Der Präfekt Spurius Titus Mamma kommt erschöpft an der Residenz des Kaisers an und bringt eine wichtige Botschaft mit sich: Pavia ist im Kampf gefallen und die Germanen rücken näher auf Rom zu. Leider nur ist das nicht der übliche Weg, den Kaiser zu sprechen, und so wird er darauf verwiesen, den üblichen Akt der Bürokratie in Kauf zu nehmen; eine Audienz beim Kaiser sei dann in ein paar Tagen, vielleicht eher Wochen möglich. Das macht der Reiterpräfekt nicht mit und versucht sich selbst seinen Weg zum Kaiser zu bahnen.

Nichts ahnend sitzt dieser am Frühstückstisch, nein, beim Morgenessen. Diese Begrifflichkeit ist Romulus dem Großen ganz wichtig, um zu bezeichnen, wie er von seinen Dienern ein Frühstücksei serviert bekommt. Benannt sind seine Hennen nach großen Persönlichkeiten, manche bereits verstorben. Der Namensgeber des Eis, das er an diesem Morgen verspeist, Odoaka, hat es jedoch mit seiner germanischen Streitmacht auf Rom abgesehen. Der Kaiser wirkt ziemlich uninteressiert, widmet er sich doch lieber dem Verkauf einiger seiner Kunstwerke. Später stößt der Hosenfabrikant Cäsar Rupf hinzu und macht dem Kaiser ein rettendes Angebot: die Germanen, mitunter seinen größten Abnehmern, sind bereit, Rom für eine hohe Geldsumme zu verschonen. Ungeschickt nur, dass der Finanzminister mit der (leeren) Staatskasse abgehauen ist. Cäsar Rupf ist bereit, diese Kosten zu übernehmen und Rom finanziell zu unterstützen, unter einer Bedingung: Er will die Tochter des Kaisers zur Frau haben. Romulus ist auch davon ungerührt, was zu großem Streit unter seiner Belegschaft führt. Fraglich, ob der Kaiser noch so gut für Rom ist.  Aus Furcht vor einem Putsch läuft er fortan auf Eierschalen.
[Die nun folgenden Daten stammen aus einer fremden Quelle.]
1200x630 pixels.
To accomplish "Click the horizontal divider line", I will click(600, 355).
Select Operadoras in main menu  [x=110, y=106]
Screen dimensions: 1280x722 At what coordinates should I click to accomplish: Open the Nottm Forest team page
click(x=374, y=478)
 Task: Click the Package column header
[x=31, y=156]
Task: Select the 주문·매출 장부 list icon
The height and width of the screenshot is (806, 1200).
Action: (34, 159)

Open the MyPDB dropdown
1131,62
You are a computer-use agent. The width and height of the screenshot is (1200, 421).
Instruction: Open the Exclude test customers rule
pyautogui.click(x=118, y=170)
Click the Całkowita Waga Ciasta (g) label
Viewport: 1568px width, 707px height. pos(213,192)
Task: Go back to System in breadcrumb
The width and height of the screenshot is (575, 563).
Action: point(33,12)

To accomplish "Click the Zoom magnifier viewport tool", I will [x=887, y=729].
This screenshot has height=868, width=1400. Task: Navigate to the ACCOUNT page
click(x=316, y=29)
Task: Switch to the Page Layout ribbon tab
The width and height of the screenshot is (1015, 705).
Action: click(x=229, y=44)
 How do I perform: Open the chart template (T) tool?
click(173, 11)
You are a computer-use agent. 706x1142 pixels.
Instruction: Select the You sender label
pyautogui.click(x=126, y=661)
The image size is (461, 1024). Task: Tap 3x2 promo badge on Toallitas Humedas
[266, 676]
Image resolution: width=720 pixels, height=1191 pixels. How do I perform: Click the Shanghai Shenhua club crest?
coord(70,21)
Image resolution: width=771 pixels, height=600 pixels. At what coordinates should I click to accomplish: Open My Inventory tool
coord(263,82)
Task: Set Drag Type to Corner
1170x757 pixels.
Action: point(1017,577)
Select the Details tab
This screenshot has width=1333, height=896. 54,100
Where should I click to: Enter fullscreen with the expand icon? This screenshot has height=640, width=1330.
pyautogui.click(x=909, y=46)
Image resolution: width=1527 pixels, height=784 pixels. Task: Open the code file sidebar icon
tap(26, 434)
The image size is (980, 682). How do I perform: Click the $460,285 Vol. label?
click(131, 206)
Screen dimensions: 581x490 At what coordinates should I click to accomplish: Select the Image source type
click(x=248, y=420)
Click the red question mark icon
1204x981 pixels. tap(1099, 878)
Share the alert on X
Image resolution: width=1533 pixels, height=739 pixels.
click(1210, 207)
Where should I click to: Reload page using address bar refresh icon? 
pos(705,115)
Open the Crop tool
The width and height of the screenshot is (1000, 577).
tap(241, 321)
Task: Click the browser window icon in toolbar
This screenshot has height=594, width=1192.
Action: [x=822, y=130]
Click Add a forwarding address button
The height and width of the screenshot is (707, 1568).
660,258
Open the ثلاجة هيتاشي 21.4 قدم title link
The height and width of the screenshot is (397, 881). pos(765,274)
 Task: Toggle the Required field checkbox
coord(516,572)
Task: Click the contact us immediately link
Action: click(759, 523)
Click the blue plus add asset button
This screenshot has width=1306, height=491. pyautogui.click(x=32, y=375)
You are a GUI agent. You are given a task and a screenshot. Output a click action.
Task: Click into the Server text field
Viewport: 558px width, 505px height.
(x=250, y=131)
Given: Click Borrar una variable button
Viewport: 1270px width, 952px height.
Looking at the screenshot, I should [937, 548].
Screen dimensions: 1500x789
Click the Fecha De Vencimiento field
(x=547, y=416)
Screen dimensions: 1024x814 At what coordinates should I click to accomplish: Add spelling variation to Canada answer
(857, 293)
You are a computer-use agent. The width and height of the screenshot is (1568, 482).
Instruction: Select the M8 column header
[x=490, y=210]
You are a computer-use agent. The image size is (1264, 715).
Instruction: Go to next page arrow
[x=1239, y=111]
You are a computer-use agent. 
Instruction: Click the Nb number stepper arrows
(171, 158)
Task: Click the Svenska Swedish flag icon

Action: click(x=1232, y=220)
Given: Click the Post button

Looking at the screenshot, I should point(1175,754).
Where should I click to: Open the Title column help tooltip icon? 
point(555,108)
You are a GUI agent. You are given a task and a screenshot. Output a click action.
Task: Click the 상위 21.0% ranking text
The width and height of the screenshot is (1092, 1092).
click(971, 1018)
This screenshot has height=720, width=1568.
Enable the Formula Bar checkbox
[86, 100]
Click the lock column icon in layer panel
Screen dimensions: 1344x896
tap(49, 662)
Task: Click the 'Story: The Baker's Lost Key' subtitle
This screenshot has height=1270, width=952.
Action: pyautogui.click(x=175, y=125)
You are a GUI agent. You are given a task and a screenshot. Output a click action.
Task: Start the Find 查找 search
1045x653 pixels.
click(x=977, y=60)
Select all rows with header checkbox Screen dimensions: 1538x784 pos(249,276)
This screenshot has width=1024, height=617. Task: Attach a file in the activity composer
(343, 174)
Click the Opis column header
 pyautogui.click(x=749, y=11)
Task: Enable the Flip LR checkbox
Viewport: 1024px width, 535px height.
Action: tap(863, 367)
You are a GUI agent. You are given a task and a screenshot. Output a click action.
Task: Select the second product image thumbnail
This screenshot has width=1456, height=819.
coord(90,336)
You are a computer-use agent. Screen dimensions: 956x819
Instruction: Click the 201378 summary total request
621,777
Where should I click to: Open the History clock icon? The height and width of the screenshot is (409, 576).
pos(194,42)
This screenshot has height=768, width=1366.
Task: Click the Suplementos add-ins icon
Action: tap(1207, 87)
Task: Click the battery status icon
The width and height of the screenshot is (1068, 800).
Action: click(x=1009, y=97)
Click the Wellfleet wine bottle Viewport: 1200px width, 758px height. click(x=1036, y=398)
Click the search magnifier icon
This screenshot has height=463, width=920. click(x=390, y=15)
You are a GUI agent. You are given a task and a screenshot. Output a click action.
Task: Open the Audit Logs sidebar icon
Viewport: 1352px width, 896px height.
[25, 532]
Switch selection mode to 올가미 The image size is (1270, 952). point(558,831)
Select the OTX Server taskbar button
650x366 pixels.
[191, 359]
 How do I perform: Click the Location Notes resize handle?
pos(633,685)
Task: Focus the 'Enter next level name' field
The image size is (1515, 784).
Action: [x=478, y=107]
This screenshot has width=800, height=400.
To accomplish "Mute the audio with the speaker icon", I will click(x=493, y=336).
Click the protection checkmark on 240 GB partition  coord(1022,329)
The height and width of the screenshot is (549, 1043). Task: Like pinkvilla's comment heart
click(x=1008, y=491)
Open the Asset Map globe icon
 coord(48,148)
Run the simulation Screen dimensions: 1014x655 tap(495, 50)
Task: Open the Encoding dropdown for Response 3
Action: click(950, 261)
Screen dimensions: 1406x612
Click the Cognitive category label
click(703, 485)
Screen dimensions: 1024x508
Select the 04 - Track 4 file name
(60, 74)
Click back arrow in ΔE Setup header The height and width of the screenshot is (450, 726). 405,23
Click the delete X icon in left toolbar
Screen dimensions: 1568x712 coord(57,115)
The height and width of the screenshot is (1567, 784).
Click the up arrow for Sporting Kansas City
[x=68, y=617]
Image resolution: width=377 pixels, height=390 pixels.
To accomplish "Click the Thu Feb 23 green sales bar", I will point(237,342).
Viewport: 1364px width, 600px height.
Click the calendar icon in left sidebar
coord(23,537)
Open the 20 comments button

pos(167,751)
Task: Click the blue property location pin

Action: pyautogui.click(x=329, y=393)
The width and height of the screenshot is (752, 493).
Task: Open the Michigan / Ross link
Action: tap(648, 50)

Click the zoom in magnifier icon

Alles dreht sich um das EIne. Bild: Tonne / Armbruster

Sunny Side Up

Für die Rolle des Romulus fand die Tonne mit Rupert Hausner eine ausgezeichnete Besetzung. Er war lange Zeit eine Institution als Ensemble-Mitglied des Jungen LTT am Landestheater und ist nun im Ruhestand. Das heißt, selbst wieder mehr auf der Bühne stehen. Unterstützung findet er hier vom inklusiven Ensemble der Tonne. Kaiser Zeno, gespielt von Seyyah Inal, rollt lässig über eine integrierte Rampe auf die Bühne. Ebenso elegant kann dieser sich dann auch aus dem Staub machen, als ihm die Lage zu gefährlich wird. Die Kammerdiener des Romulus, Achilles und Pyramus, werden jeweils von einem Chor gespielt, dessen Mitglieder bei Bedarf in eigenständige Rollen schlüpfen. Ein schlichtes, flexibles Bühnenbild, bestehend aus einer Hausfassade, mit vielen Fenstern und Türen, und multifunktionalen Holzquadern, wirkt unterstützend für die Absurdität und Komik der Situation, allem voran die Hühnerfedern, die aus jedem Winkel und Hut herausfallen.

Des Kaisers Hauptbeschäftigung Bild: Tonne / Armbruster

Romulus der Große wird im Sommertheater der Tonne noch ein wenig lustiger dargestellt als im Original. So bleiben manche ernsteren Passagen aus, was der Qualität des Stücks keineswegs schadet. Die neu gewonnene Leichtigkeit, kombiniert mit Dürrenmatts großer Portion Ironie, macht daraus ein Stück für einen schönen Sommerabend.  Für alle Theaterfreunde lohnt sich also ein Ausflug in die Innenstadt Reutlingens. Bis zum 30.07. gibt es das Stück noch zu sehen, Karten finden sich hier. Auch wenn Reutlingen sonst nicht viel zu bieten hat, so ist das Sommertheater der Tonne dieses Jahr vielleicht für viele das Gelbe vom Ei.